In the 1997 Food Lion v. Capital Cities/ABC Inc. decision, a federal jury awarded the grocery chain $5.5 million in damages for fraud, trespass and breach of loyalty associated with a “PrimeTime Live” hidden-camera exposé. The suit alleged that staffers who took jobs at one of the North Carolina-based Food Lion stores to learn about company operations lied in order to get the jobs. A judge cut the damages award to $315,000. ABC is appealing.

The recent appellate-court decision in SimTel Communications v. National Broadcasting Co., shows, however, that, depending on the circumstances, investigative reporting using hidden cameras can continue.

Jane Kirtley, executive director of the Reporters Committee for Freedom of the Press, said the decision in SimTel demonstrates that judges are prepared to make distinctions in such cases and not immediately rule against reporters because they hid cameras or tape recorders.

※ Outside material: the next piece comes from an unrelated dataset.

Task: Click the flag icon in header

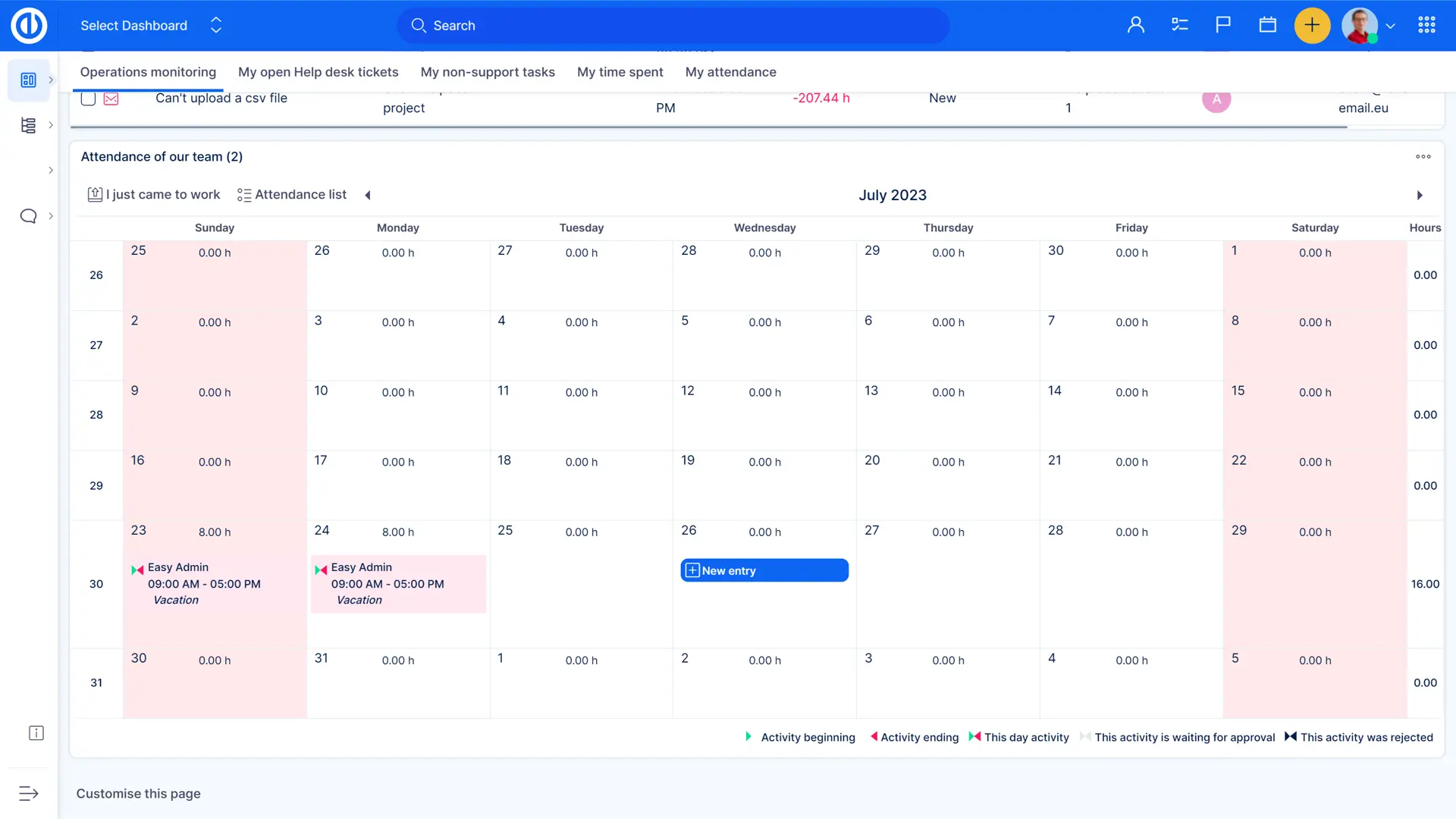Action: click(x=1222, y=25)
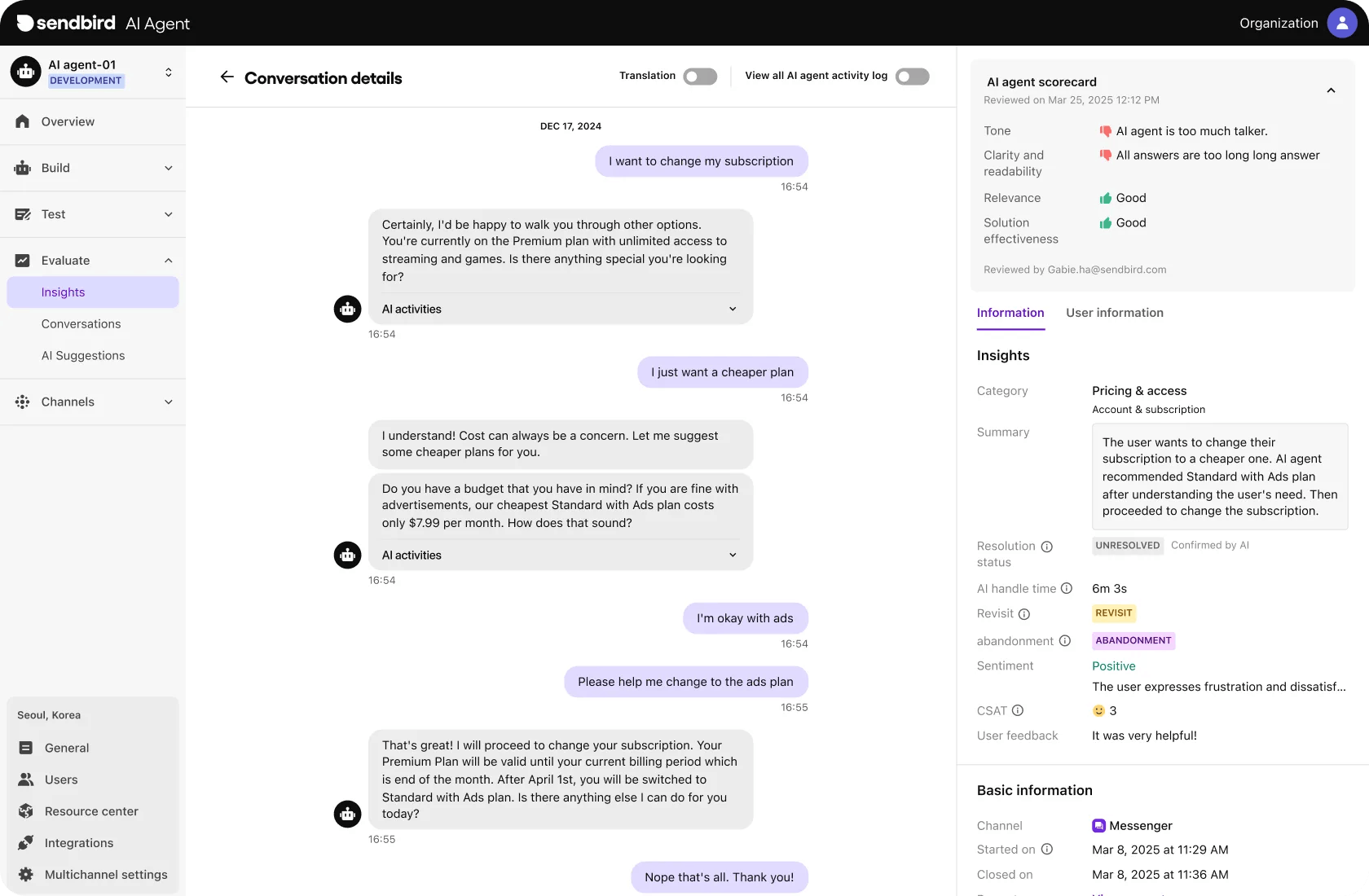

The California appellate court upheld a Los Angeles trial court's dismissal of a lawsuit filed against NBC by a telephone service company contending the network should be cited for invasion of privacy, fraud and eavesdropping.

Two “Dateline” reporters had posed as investors in 1994 to investigate the sale of supposedly toll-free 1-800 telephone numbers. According to court records, the reporters arranged a meeting with SimTel representatives Steve Wilkins and Thomas Scott. The reporters never revealed their occupations or motives, nor did Wilkins and Scott ask about their identities or affiliations.

The four met at a Malibu, Calif., restaurant and sat a table on the outdoor patio. Using unobtrusive microphones and cameras, the reporters videotaped the lunch meeting.

On Oct. 4, 1994, “Dateline” broadcast part of the lunchtime conversation in a report called “Hardcore Hustle,” showing how SimTel and other companies sometimes charge users of the 1-800 phone lines, often without their knowledge.

In its decision, the court cited the recent state Supreme Court decision in Shulman v. Group W Productions, a case involving the videotaping of a woman receiving emergency care after a car accident.

The court noted that, in order to find NBC at fault, the alleged intrusion must have involved a private place, conversation or matter and must have occurred in a manner highly offensive to a reasonable person. The court said that Wilkins and Scott had proved neither point. The court also denied the two men's claim that the report revealed confidential information.

Instead, the court said that the report offered information that was of “legitimate public interest” and that the video of the sales pitch — complete with Wilkins' and Scott's names and likenesses — added authenticity.

“It showed who was making the presentation, what they were saying, and how they were saying it,” the court wrote. “The broadcast showed the verbal and nonverbal communication of the salesmen as they were making their presentation. It turned an abstract story into something the public could more readily understand by making it more concrete.”

Neither “Dateline” officials nor Neville Johnson, attorney for Wilkins and Scott, returned calls for comment.

Kirtley said that while the recent decision is binding only in California, it illustrates how the dynamics of privacy play out in court. News organizations, she said, may not have to worry so much about the courts automatically ruling against them on privacy issues.

“I think this case bodes very well” for those who were worried that the courts would adopt an expansive interpretation of the law,” Kirtley said.

“There [are] only a limited number of situations where the law would apply, and [they aren't] in newsgathering aspects,” she said.